Exercise task
Carry on the forum thread about cat-proofing a house by writing what comes after its final post.

Little update on my catproofing. The guys are here with all the materials, they were worried they might not get them, but turned up around 10.30am.

They have done most of the brackets, we must have got our wires crossed a little on whether the alley down the side of the house is going to be done. I think all it would take is some eyelets and some netting anyway so no huge problem.

There was much scratching of heads when they first got here, and many phone calls to Roz, but I think they are feeling quite chuffed with themselves now and fancy the idea of offering cat proofing as a service.

Unfortunately it won't be finished today, so I lied to the cats, but they said the netting and the cable tying is time consuming so will have to finish tomorrow. 

I've had to tell the cats the tomorrow is really Friday. They seem ok with that


----------



## ExD (Jul 1, 2016)

Lol. Bless you, and your cats! (why isn't there a cat emoji on here !!)


----------



## Shrike (Jun 25, 2015)

There is a cat emoji - :Cat


----------



## huckybuck (Jan 17, 2014)

We need a photo of the cat proofing when finished don’t forget!!!


----------



## ExD (Jul 1, 2016)

I think local ones who will send a valuer to the house are listed in yellow pages under Auctioneers and Estate agents. I know here the local farmer's mart have a furniture and trinkets sale once a week in a pleasant saleroom. Some people who have nothing to do, go there just for amusement. We furnished our house when we first got married almost exclusivly from there - but that was 50 years ago before brides insisted on everything new. (I did insist on a new bed!! lol )


----------



## SbanR (Jun 16, 2017)

If you decide to go the auction route, do put a minimum price on pieces of sentimental value or those of quality. A friend recently had to clear a house. She didn't put minimum price and bitterly regretted it as she said really good pieces went for a pittance


----------



## Charity (Apr 17, 2013)

Looking forward to photos of your catproofed garden


----------



## SbanR (Jun 16, 2017)

I thought Saturday was the new Friday??


----------



## huckybuck (Jan 17, 2014)

SbanR said:


> If you decide to go the auction route, do put a minimum price on pieces of sentimental value or those of quality. A friend recently had to clear a house. She didn't put minimum price and bitterly regretted it as she said really good pieces went for a pittance


This is what worries me. These days unless going to a specialist, advertised auction for specific items that are valuable, people seem to want stuff for nothing!!


----------



## MilleD (Feb 15, 2016)

Thanks for all your replies - I won't be letting anything go for nothing. If I have to cram my house full of their stuff I will.

As for the cat proofing. Photos are attached here https://www.petforums.co.uk/threads/cat-runs-cat-proofed-gardens.211361/page-58#post-1065255453

It's not gone that smoothly.


----------



## MilleD (Feb 15, 2016)

Having a bit of a meltdown. I'm trying to complete the cat proofing in the alley way down the side of the house, but I don't have the skills or the tools to finish it.

Feel really fed up and angry at myself for being so useless.


----------



## Summercat (Oct 8, 2017)

Go in have a cup of tea and ask the guys who did it if they could finish it off. Maybe bribe with beer and a small fee, as the proofing I think was to be total?. Not sure what was agreed they would do, all needed or just an area you specified.

Items pointing to words and elements:
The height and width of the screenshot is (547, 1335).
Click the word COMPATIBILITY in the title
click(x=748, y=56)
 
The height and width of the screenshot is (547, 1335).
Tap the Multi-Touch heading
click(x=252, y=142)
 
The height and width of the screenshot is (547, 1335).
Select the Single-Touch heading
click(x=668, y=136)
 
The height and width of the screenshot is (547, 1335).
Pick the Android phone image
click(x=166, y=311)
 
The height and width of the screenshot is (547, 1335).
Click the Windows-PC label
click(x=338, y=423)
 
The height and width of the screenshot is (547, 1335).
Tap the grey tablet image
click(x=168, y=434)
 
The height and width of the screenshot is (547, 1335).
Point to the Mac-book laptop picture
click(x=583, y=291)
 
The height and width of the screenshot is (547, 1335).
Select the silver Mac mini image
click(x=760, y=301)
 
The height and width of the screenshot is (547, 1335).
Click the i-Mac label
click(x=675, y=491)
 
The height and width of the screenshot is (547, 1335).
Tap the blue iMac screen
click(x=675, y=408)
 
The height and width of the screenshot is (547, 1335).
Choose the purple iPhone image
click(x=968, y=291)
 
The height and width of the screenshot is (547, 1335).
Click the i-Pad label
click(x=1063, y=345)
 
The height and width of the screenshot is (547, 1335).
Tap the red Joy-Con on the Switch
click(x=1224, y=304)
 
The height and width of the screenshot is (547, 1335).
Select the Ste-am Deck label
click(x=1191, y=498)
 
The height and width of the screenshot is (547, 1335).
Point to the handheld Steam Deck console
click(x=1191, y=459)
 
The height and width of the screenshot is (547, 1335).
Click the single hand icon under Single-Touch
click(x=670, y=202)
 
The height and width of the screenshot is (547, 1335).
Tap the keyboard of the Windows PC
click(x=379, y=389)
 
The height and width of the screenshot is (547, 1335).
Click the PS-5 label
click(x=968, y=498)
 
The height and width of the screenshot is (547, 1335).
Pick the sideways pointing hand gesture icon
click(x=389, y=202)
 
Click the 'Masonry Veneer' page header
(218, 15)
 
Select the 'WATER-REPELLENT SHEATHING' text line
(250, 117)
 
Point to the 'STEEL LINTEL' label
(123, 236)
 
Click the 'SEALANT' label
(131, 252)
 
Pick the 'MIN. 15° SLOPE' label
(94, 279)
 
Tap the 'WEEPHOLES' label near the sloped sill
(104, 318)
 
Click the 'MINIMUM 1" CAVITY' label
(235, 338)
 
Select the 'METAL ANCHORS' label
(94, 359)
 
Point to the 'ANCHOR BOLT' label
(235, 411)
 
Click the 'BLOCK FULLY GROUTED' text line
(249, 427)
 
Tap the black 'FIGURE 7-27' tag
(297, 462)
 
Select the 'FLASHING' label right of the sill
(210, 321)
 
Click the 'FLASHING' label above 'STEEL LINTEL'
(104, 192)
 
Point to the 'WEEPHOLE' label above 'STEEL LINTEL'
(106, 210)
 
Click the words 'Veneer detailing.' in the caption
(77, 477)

Answer to the exercise
----------



## MilleD (Feb 15, 2016)

Summercat said:


> Go in have a cup of tea and ask the guys who did it if they could finish it off. Maybe bribe with beer and a small fee, as the proofing I think was to be total?. Not sure what was agreed they would do, all needed or just an area you specified.


I think we got crossed wires about the alley way as when he came out I mentioned putting something up at the garden end so the whole thing didn't need doing. Then when he quoted I asked if that included the gate at the front of the house and he said yes, so I think it was two different ideas of what we were talking about.

I've nearly managed it, but the ex promised he would raise the gate, but that hasn't happened yet, so I've had to do a temporary fix above it.

I'll post a pic - I have a problem over the gate on the house side as I think I need more eyelets as I can't get the cord taut enough to prevent a cat slithering through the gap.


----------



## MilleD (Feb 15, 2016)

This is what I've managed to do.










This is the bit i have a problem with. It's temporary as it's too low and I've had to cable tie it to the top of the gate. Gap on the right.


----------



## Summercat (Oct 8, 2017)

It is pretty impressive what you managed to do on your own.


----------



## MilleD (Feb 15, 2016)

Summercat said:


> It is pretty impressive what you managed to do on your own.


Thanks


----------



## Paddypaws (May 4, 2010)

I can’t see very clearly from pics but do you have a staple gun? Great bit of kit and perfect for fixing netting onto wood


----------



## Paddypaws (May 4, 2010)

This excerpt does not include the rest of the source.